## To do
Update the data from the line with "Identify the click" up to and including the line with "Message* (252, 853)" by replacing "Subject" with "Topic", leaving everything else unchanged, and return only those lines.

## Given data

--

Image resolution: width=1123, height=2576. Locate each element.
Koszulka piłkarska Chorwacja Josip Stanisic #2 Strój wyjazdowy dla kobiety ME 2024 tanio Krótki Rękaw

--

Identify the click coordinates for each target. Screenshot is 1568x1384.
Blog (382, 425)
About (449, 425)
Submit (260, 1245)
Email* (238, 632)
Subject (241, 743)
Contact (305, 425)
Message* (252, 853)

--

## Task result
Identify the click coordinates for each target. Screenshot is 1568x1384.
Blog (382, 425)
About (449, 425)
Submit (260, 1245)
Email* (238, 632)
Topic (241, 743)
Contact (305, 425)
Message* (252, 853)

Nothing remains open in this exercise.